Albert CAMUS, Noces à Tipasa (1938)
« Au bout de quelques pas, les absinthes nous prennent à la gorge. Leur laine grise couvre les ruines à perte de vue. Leur essence fermente sous la chaleur, et de la terre au soleil monte sur toute l’étendue du monde un alcool généreux qui fait vaciller le ciel. Nous marchons à la rencontre de l’amour et du désir. Nous ne cherchons pas de leçons, ni l’amère philosophie qu’on demande à la grandeur. Hors du soleil, des baisers et des parfums sauvages, tout nous paraît futile. Pour moi, je ne cherche pas à y être seul. J’y suis souvent allé avec ceux que j’aimais et je lisais sur leurs traits le clair sourire qui prenait le visage de l’amour. Ici je laisse à d’autres l’ordre et la mesure. C’est le grand libertinage de la nature et de la mer qui m’accapare tout entier. Dans ce mariage des ruines et du printemps, les ruines sont redevenues pierres, et perdant le poli imposé par l’homme, sont rentrées dans la nature. Pour le retour de ces filles prodigues, la nature a prodigué des fleurs. Entre les dalles du forum, l’héliotrope pousse sa tête ronde et blanche, et les géraniums rouges versent leur sang sur ce qui fut maisons, temples et places publiques. Comme ces hommes que beaucoup de science ramène à Dieu, beaucoup d’années ont ramené les ruines à la maison de leur mère. Aujourd’hui enfin leur passé les quitte, et rien ne les distrait de cette force profonde qui les ramène au centre des choses qui tombent. »
LUCRÈCE, De la nature (1er siècle)
« Rien ne naît de rien de rien.
Ces terreurs, ces ténèbres de l’âme, il faut les dissiper.
Le soleil ni l’éclat du jour ne les transperceront,
mais la vue et l’explication de la nature.
Son principe le voici; il nous servira d’exorde.
Rien ne naît de rien, par miracle divin.
Si la peur accable ainsi tous les mortels,
c’est qu’ils observent sur la terre et dans le ciel
mille phénomènes dont les causes leur sont cachées
et qu’ils attribuent à la volonté divine.
Dès que nous aurons vu que rien ne peut surgir
de rien, nous percevrons mieux l’objet de notre quête,
d’où chaque créature tire son origine
et comment tout se fait sans nul concours des dieux.
Si de rien les choses se formaient, de n’importe quoi
toute espèce pourrait naître, nul besoin de semence.

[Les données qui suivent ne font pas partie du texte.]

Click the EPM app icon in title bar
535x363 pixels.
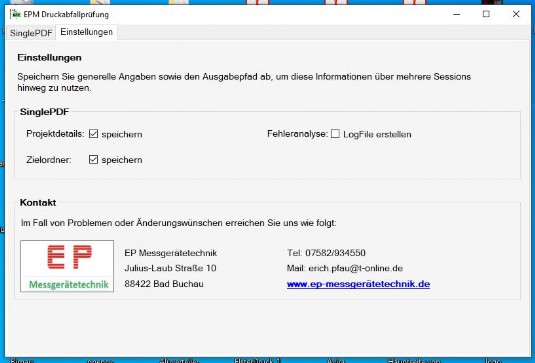[15, 14]
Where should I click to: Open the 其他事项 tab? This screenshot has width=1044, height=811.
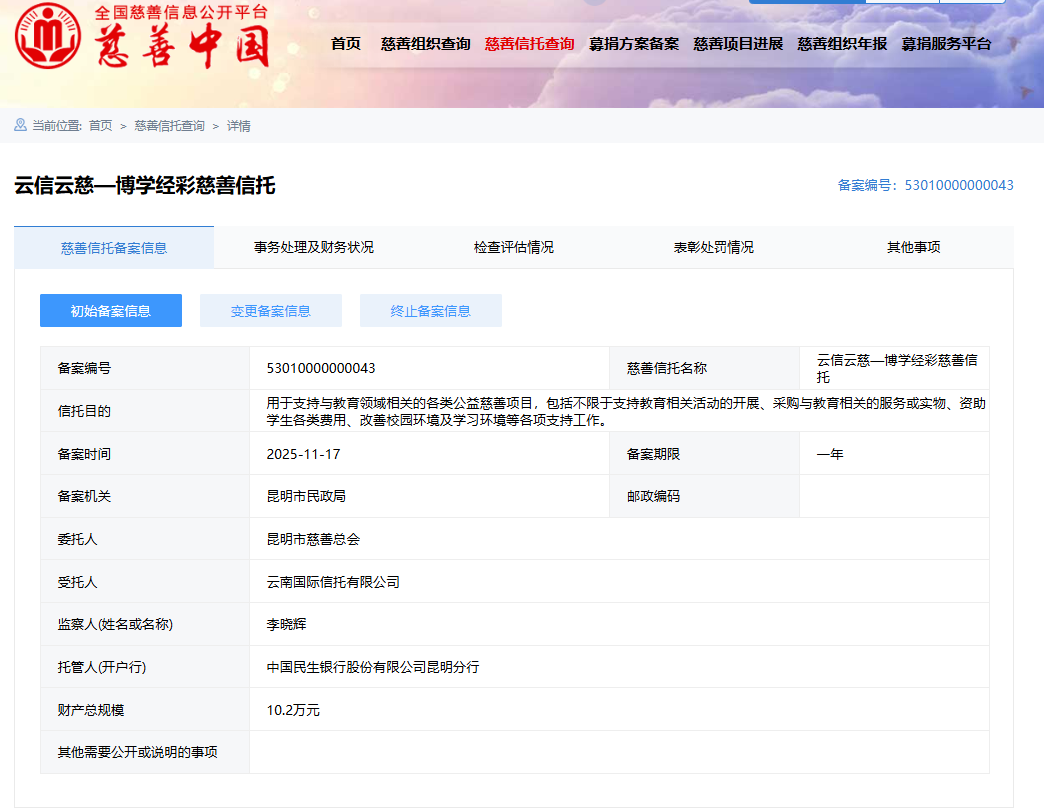click(914, 247)
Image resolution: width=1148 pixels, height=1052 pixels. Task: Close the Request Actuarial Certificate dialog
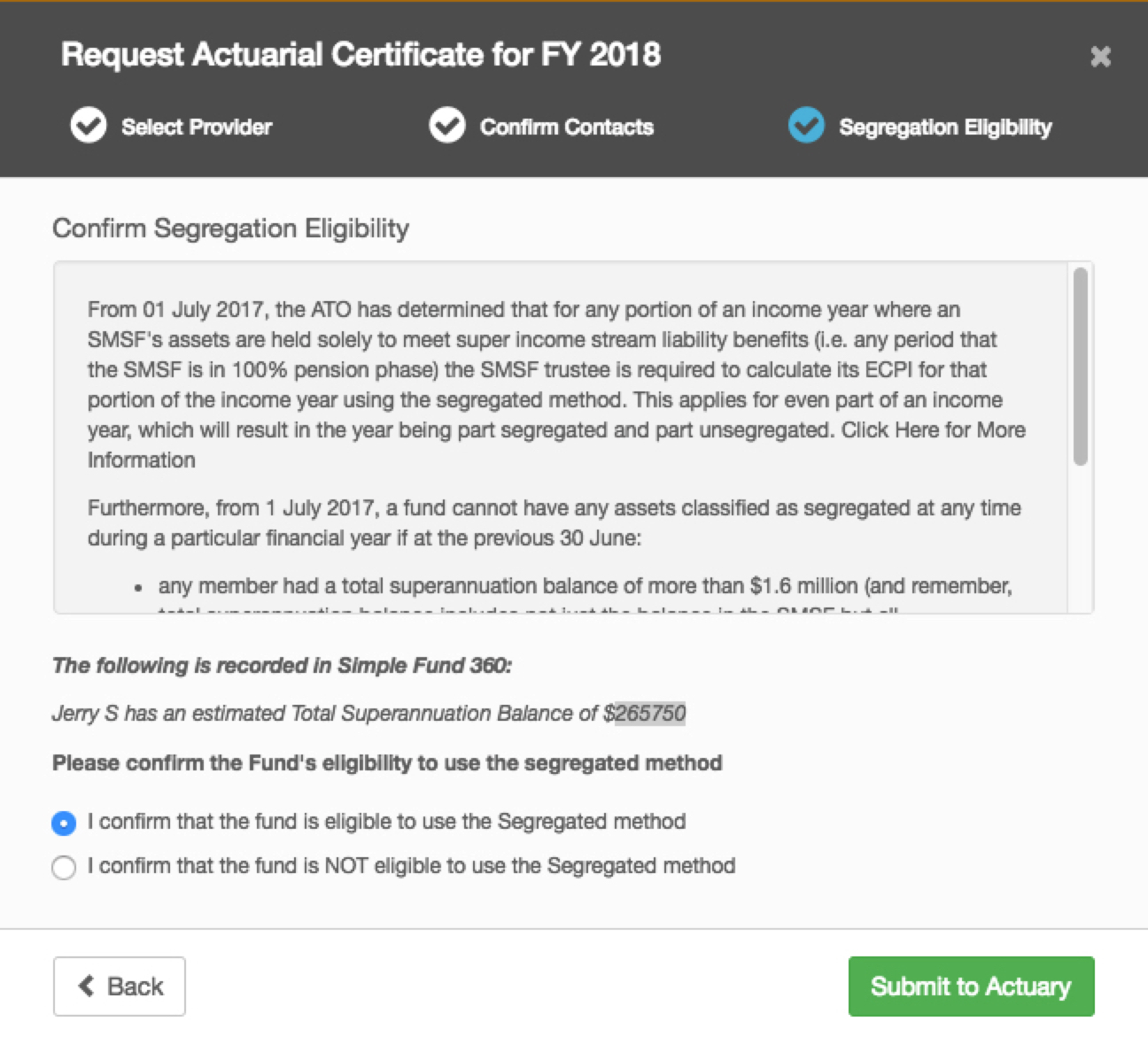1100,58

Les hommes pourraient venir de la mer, les poissons
de la terre, du ciel jailliraient les oiseaux;
les bêtes de trait, le bétail, les fauves de toutes sortes
naîtraient indifféremment dans les champs et les déserts.
Les arbres n’auraient pas toujours les mêmes fruits
mais ils en changeraient. Tout pourrait tout porter.

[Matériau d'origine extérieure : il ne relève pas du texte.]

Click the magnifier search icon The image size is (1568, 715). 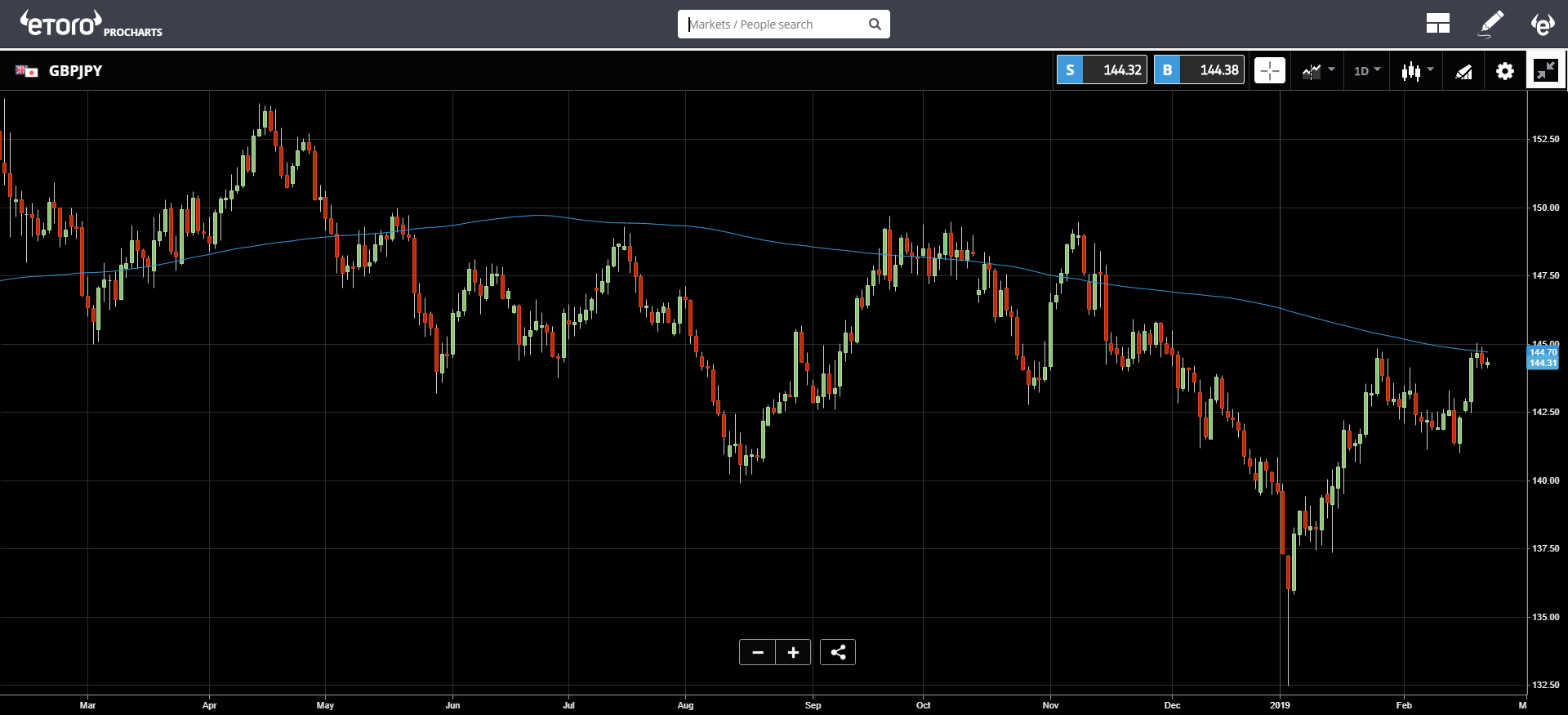pos(875,25)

Sans corps générateurs, comment les divers êtres
pourraient-ils donc avoir une mère certaine?
Mais puisqu’ils sont formés de germes définis,
aux rives lumineuses chacun naît et surgit
du lieu où résident sa matière et ses corps premiers.
Voici donc pourquoi tout ne peut naître de tout :
les choses définies recèlent un pouvoir distinct.

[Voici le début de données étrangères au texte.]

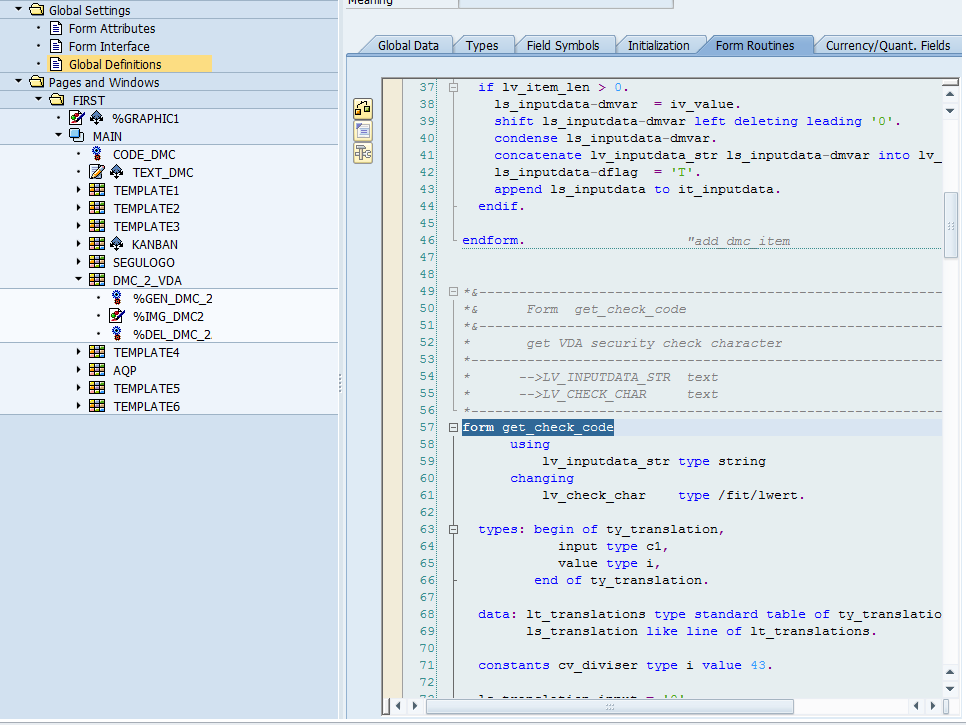Select the Form Attributes tree entry
966x725 pixels.
click(x=111, y=28)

Pourquoi la rose en mai, les moissons aux chaleurs,
l’abandon de la vigne à l’appel de l’automne,
sinon que, certaines semences à leur saison
confluant, tout éclôt quand les temps sont venus
et que la terre vivace élève sans danger
les tendres créatures jusqu’aux rives du jour?
S’ils se formaient de rien, les êtres soudain surgiraient
à des intervalles incertains, à des moments contraires,
faute de corps premiers qui de l’union créatrice
puissent être détournés par la saison mauvaise.
Et pour grandir enfin, ils ne mettraient nul délai
à rassembler leurs principes, s’ils s’accroissaient de rien.
Les petits enfants soudain deviendraient adultes
et du sol brusquement les arbres jailliraient.
Mais rien de tel ne se voit, car tout croît peu à peu,
comme il est normal, à partir de germes spécifiques,
et conserve son espèce. Ainsi donc, tu le sais :
chacun s’accroît et se nourrit d’une matière propre.
La terre, sans certaines pluies saisonnières,
ne réussirait pas à produire ses fruits, notre joie,
et les êtres animés, sans nourriture, ne pourraient
propager leur espèce ni conserver la vie.
Conçois donc un grand nombre de corps
communs à maintes choses, comme les lettres aux mots,
au lieu de croire que rien puisse exister sans principe.
Pourquoi la nature n’a-t-elle pu agencer
des hommes capables de traverser à gué les océans,
d’abattre de leurs mains les hautes montagnes
et de vaincre en longévité des siècles de vivants,
sinon parce qu’un matériau fixe préside à toute création
et définit ce qui peut naître, invariablement ?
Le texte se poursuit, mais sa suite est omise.